From the line containing "Show the hidden koran copy layer" to the last line of the records, reproduce every line exactly and print nothing else.

Start of AVAILABLE DATA

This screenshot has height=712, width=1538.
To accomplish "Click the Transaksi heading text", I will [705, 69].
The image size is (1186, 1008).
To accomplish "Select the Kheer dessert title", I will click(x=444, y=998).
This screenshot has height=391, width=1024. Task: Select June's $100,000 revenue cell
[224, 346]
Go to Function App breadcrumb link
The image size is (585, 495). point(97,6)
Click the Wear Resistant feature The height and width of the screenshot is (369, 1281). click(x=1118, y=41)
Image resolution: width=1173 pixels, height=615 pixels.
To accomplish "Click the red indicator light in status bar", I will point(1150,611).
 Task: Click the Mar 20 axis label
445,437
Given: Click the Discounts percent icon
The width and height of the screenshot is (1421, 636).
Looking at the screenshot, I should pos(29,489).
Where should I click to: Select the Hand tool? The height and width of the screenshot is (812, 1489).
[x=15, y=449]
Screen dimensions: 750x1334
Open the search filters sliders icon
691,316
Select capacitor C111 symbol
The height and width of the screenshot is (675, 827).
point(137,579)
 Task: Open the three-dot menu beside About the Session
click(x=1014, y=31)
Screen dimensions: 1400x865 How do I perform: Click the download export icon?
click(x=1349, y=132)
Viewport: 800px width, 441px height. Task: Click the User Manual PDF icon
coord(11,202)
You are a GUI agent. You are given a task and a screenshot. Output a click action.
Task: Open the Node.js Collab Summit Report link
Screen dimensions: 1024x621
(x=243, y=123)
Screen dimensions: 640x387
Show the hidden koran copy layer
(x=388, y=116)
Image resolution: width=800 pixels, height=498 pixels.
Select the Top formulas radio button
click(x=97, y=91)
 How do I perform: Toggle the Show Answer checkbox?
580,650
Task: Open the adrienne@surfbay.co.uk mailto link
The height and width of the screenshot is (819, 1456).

End of AVAILABLE DATA

*ANSWER BOX*.
Show the hidden koran copy layer
(x=388, y=116)
Image resolution: width=800 pixels, height=498 pixels.
Select the Top formulas radio button
click(x=97, y=91)
 How do I perform: Toggle the Show Answer checkbox?
580,650
Task: Open the adrienne@surfbay.co.uk mailto link
The height and width of the screenshot is (819, 1456).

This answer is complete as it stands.